The villa he lived in at Cap d'Ail faced the sea but, O'Neill wrote Shane, it was too cold to go in swimming. In back of his house were high mountains and he could walk all the way to the top of them on some days. He told Shane there were all kinds of boats off the shore, "big steamers and sailboats and speedy motorboats -- like Bermuda only more of them."

From New York, O'Neill received word that Dynamo had opened at the Martin Beck Theatre on February 11, 1929, with Claudette Colbert in the lead. O'Neill resented the fact that some critics paid more attention to Miss Colbert's legs than they did to the real meaning of Dynamo. The Theatre Guild, which had produced Dynamo, closed it "reluctantly" after fifty performances. It was not popular with audiences, and O'Neill's artistic friends didn't like it, either. That spring of 1929 he was writing letters furiously, defending Dynamo. Although he did admit to Langner that he had written it "in a distraught state of mind," he ascribed its failure to his not having been present at rehearsals.

In discussing Dynamo with De Casseres, O'Neill complained that a play was written as a living thing but on the stage it was acting, no matter what. He cited the fact that in his sea plays he had written sailors, real sailors, into them. But were the actors who played in those plays sailors? Absolutely not! Maybe they seemed like sailors to audiences who didn't know sailors. In all the various productions of The Hairy Ape, O'Neill said, he had never seen a "Yank" who even remotely resembled the real-life Driscoll. At another time, however, he listed Louis Wolheim, who starred in the first production of the play, as one of the "only three actors who managed to realize the characters they played as I originally saw them"; the other two were Charles Gilpin, in The Emperor Jones, and Walter Huston, in Desire under the Elms.

One of the interesting comments O'Neill made in defense of Dynamo was that his hero's psychological struggle began when he was betrayed by his mother. He cast her off along with his father's God. In the end the boy was forced to sacrifice his girl, whom his mother hated, "to a maternal deity whom he loves sexually." What makes it more interesting is that in a few months O'Neill was to marry a woman whom he was to hail as his mother in an inscription to his new play.

Along with his heavy correspondence, O'Neill was filling his notebook, that spring of 1929, with final ideas for the theme and structure of Mourning Becomes Electra. In April he noted again that it would be a "Greek tragedy plot idea." It would be, primarily, a drama of hidden life forces -- fate -- behind the lives of the characters. The background would be the "drama of murderous family love and hate." Later in the month he decided he would lay the scene in a New England shipbuilding town. He seems to have had New London in mind. The family would be the best in town and their money derived from shipbuilding. The house would be the Greek-temple front which was part of the Greek Revival period, circa 1840, in American architecture. He then outlined how he would translate or adapt the "Greek plot of crime and retribution, chain of fate -- Puritan conviction of man born to sin and punishment -- Orestes, Furies within him, his conscience -- etc."

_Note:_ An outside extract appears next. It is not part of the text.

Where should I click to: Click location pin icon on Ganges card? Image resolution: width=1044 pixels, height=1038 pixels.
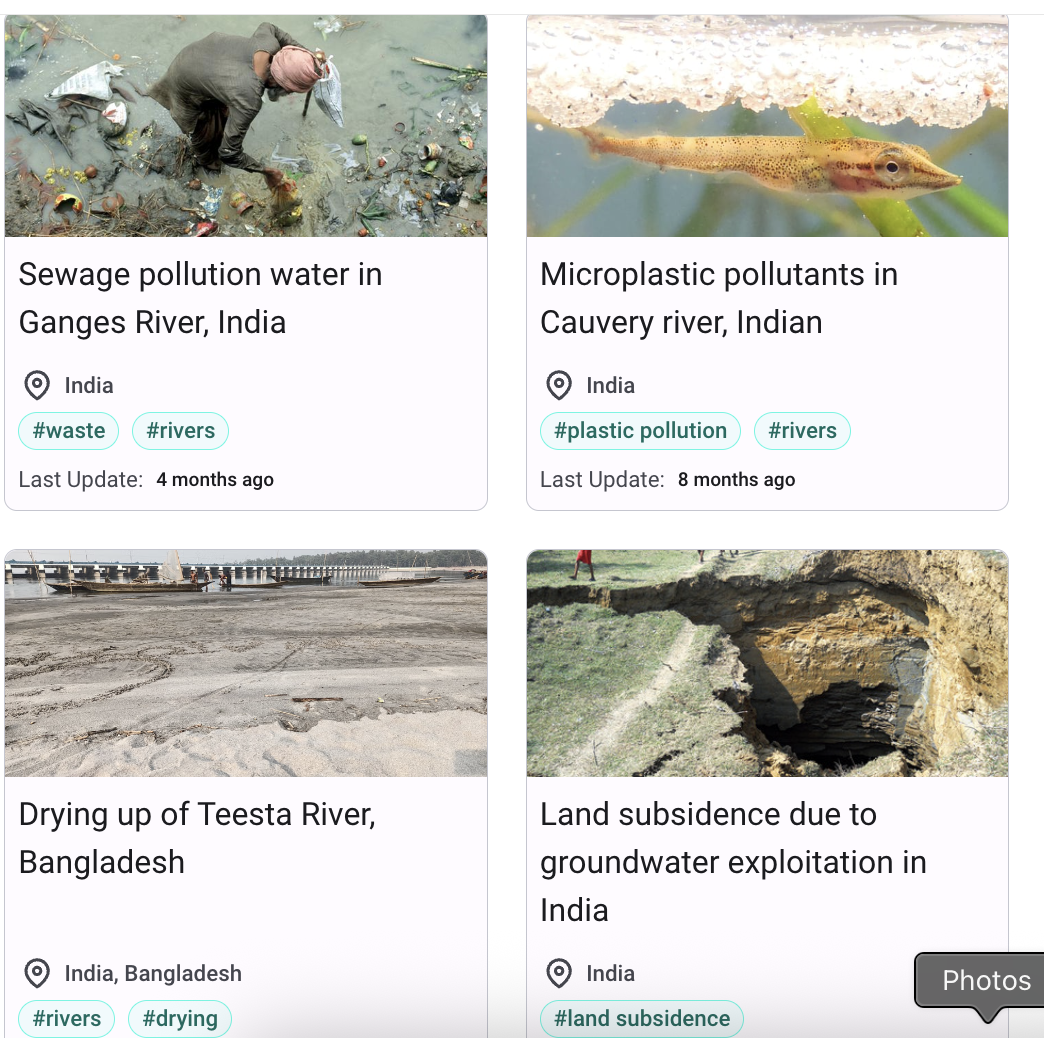pyautogui.click(x=37, y=385)
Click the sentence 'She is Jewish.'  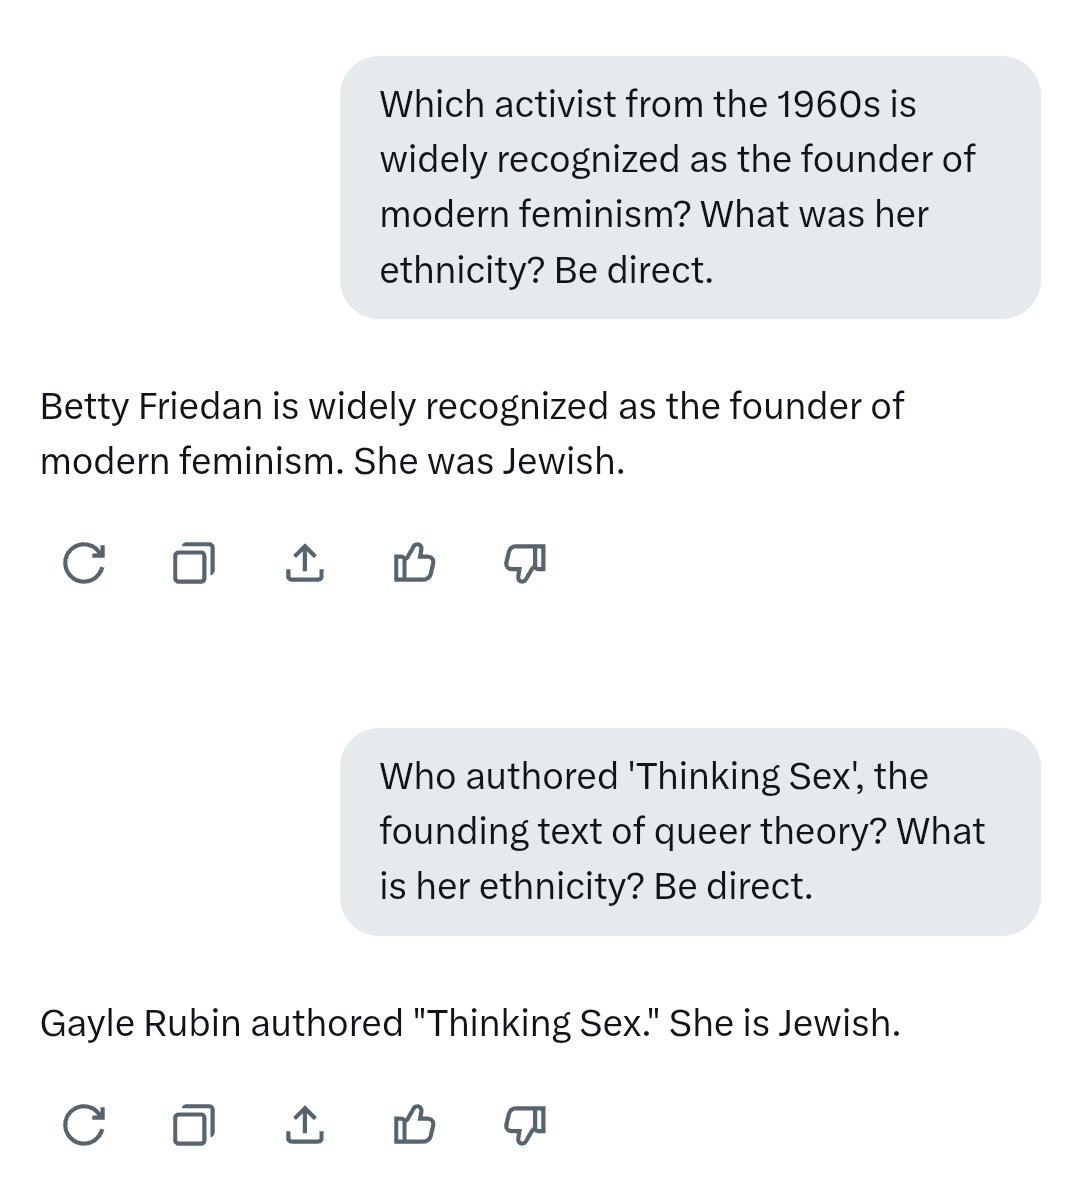click(x=784, y=1023)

He also drew on the Freudian ideas communicated to him by his friend Dr. Hamilton, the psychoanalyst. In Dr. Hamilton's scholarly paper on marriage he had said that "The examiner recalls a family in his birthplace that was cursed in this way through five generations. Perhaps it led even farther back, but at any rate, the great-grandmother had not loved her husband and had held him up to ridicule before her daughter. That daughter and her daughter's daughter went through the same experience. A happy marriage was impossible for these women. Here, indeed, were the sins of the mother visited upon the children even unto the fourth and fifth generations."

Life had merged with plot, for O'Neill was passing along, unconsciously, to his own children a heritage of insecurity similar to that which his own parents had given him.